Screenshot grounding data
┌──

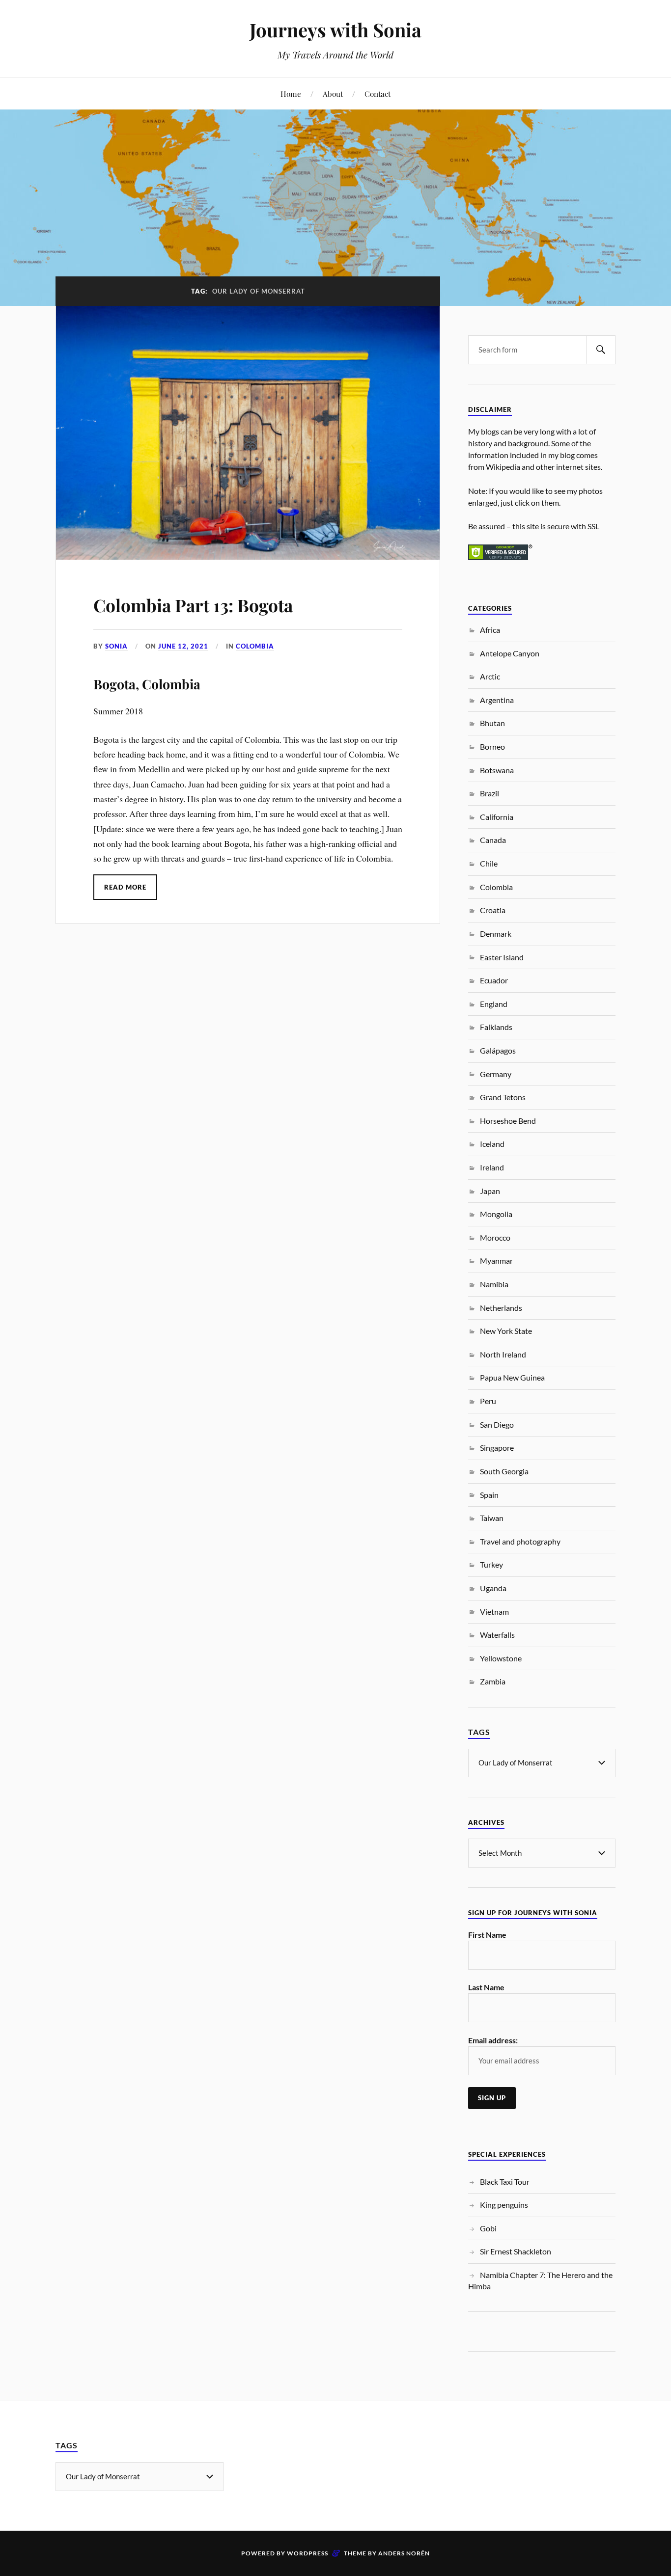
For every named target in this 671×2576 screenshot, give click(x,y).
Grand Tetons (503, 1097)
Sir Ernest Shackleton (515, 2251)
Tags (479, 1731)
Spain (489, 1494)
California (496, 816)
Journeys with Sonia (335, 29)
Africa (490, 629)
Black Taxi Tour (505, 2181)
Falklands (496, 1026)
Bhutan (492, 723)
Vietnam (494, 1611)
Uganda (493, 1588)
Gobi (488, 2228)
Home (290, 93)
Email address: (493, 2040)
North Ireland (503, 1354)
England (493, 1003)
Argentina (497, 700)
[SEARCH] (600, 349)
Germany (495, 1074)
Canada (493, 839)
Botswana (497, 770)
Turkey (491, 1564)
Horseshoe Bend (508, 1120)
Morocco (495, 1237)
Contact (377, 93)
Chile (489, 863)
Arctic (490, 676)
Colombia (255, 646)
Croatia (492, 910)
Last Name (486, 1987)
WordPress (307, 2553)
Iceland (492, 1143)
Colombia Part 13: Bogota (193, 605)
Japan (490, 1190)
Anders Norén (404, 2553)
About (333, 93)
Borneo (492, 746)
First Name (487, 1934)
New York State (506, 1330)
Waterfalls (497, 1634)
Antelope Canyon (509, 653)
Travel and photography (520, 1541)
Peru (488, 1401)
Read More (125, 887)
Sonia (116, 646)
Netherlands (501, 1307)
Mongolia (496, 1214)
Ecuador (494, 980)
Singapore (497, 1447)
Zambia (492, 1681)
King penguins (504, 2204)
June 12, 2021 (183, 646)
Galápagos (498, 1050)
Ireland (492, 1167)
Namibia (494, 1284)
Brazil (489, 793)
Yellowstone (501, 1658)
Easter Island (502, 957)
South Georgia (504, 1471)
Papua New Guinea (512, 1377)
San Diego (497, 1424)
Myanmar (496, 1260)
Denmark (495, 933)
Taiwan (491, 1517)
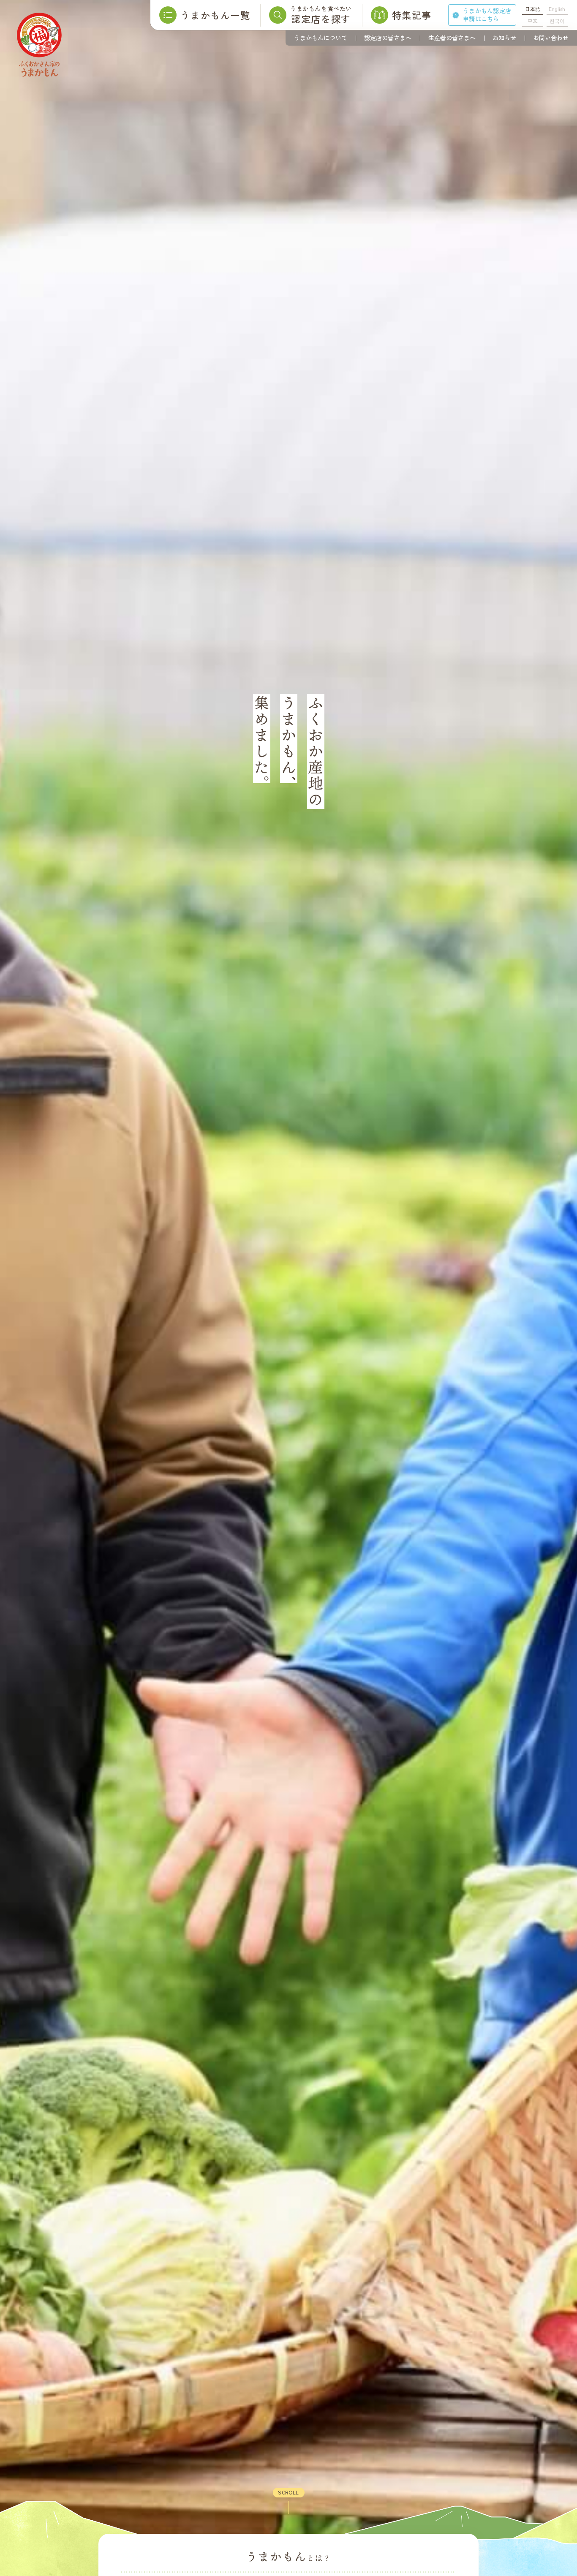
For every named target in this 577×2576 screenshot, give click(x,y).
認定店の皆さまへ (387, 37)
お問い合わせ (551, 37)
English (557, 8)
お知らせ (504, 37)
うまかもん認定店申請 (487, 14)
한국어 (557, 20)
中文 (533, 20)
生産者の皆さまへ (452, 37)
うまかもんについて (320, 37)
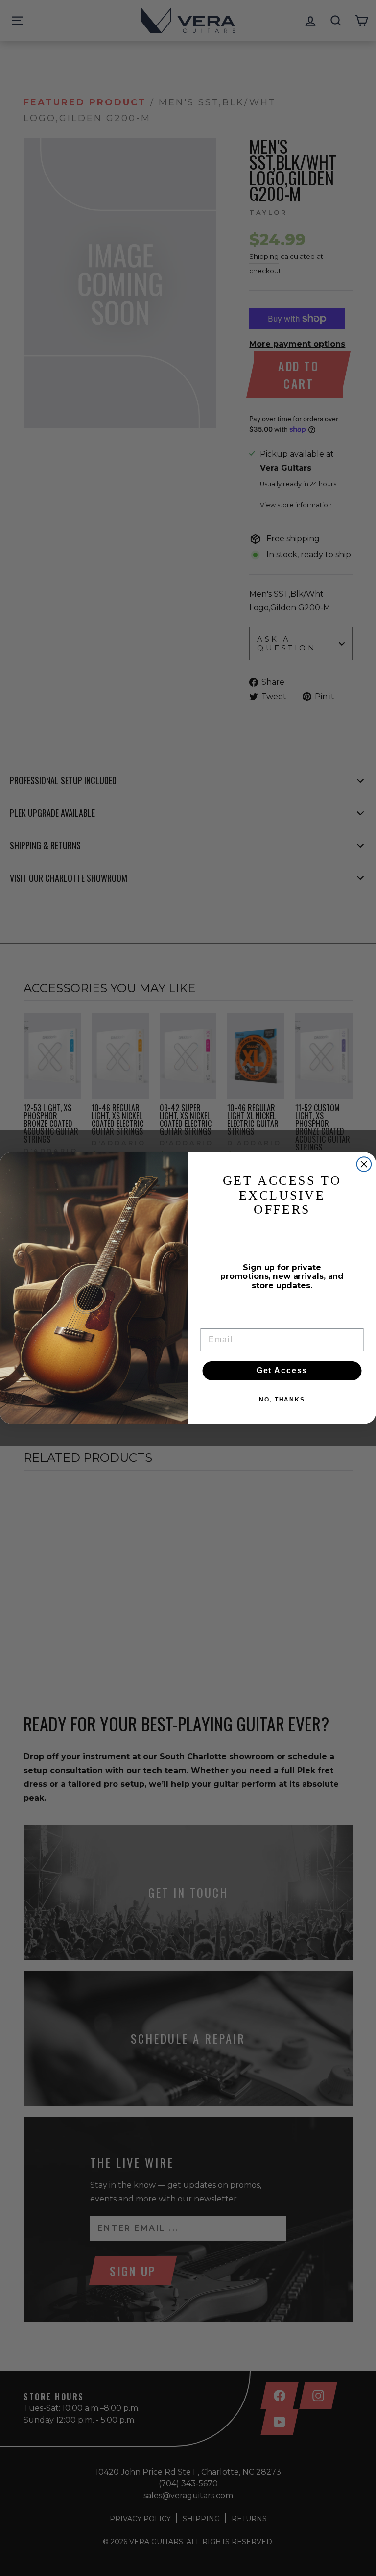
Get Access (282, 1371)
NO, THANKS (282, 1400)
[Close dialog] (364, 1164)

└──

▶ [PROBLEM]:
From the first line of the entries down to the line with "San Diego (497, 1424)", print each line exactly; omit any picture.

▶ [SOLUTION BELOW]:
For every named target in this 671×2576 screenshot, give click(x,y).
Grand Tetons (503, 1097)
Sir Ernest Shackleton (515, 2251)
Tags (479, 1731)
Spain (489, 1494)
California (496, 816)
Journeys with Sonia (335, 29)
Africa (490, 629)
Black Taxi Tour (505, 2181)
Falklands (496, 1026)
Bhutan (492, 723)
Vietnam (494, 1611)
Uganda (493, 1588)
Gobi (488, 2228)
Home (290, 93)
Email address: (493, 2040)
North Ireland (503, 1354)
England (493, 1003)
Argentina (497, 700)
[SEARCH] (600, 349)
Germany (495, 1074)
Canada (493, 839)
Botswana (497, 770)
Turkey (491, 1564)
Horseshoe Bend (508, 1120)
Morocco (495, 1237)
Contact (377, 93)
Chile (489, 863)
Arctic (490, 676)
Colombia (255, 646)
Croatia (492, 910)
Last Name (486, 1987)
WordPress (307, 2553)
Iceland (492, 1143)
Colombia Part 13: Bogota (193, 605)
Japan (490, 1190)
Anders Norén (404, 2553)
About (333, 93)
Borneo (492, 746)
First Name (487, 1934)
New York State (506, 1330)
Waterfalls (497, 1634)
Antelope Canyon (509, 653)
Travel and photography (520, 1541)
Peru (488, 1401)
Read More (125, 887)
Sonia (116, 646)
Netherlands (501, 1307)
Mongolia (496, 1214)
Ecuador (494, 980)
Singapore (497, 1447)
Zambia (492, 1681)
King penguins (504, 2204)
June 12, 2021 (183, 646)
Galápagos (498, 1050)
Ireland (492, 1167)
Namibia (494, 1284)
Brazil (489, 793)
Yellowstone (501, 1658)
Easter Island (502, 957)
South Georgia (504, 1471)
Papua New Guinea (512, 1377)
San Diego (497, 1424)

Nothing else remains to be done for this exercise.